* [Your objective]: Retyping the entire listing exactly is the task.

=-=-=-=-=

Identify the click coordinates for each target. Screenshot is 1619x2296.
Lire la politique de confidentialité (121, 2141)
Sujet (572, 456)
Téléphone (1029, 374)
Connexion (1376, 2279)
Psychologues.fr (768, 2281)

=-=-=-=-=

* [Solution for this exercise]:
Identify the click coordinates for each target. Screenshot is 1619x2296.
Lire la politique de confidentialité (121, 2141)
Sujet (572, 456)
Téléphone (1029, 374)
Connexion (1376, 2279)
Psychologues.fr (768, 2281)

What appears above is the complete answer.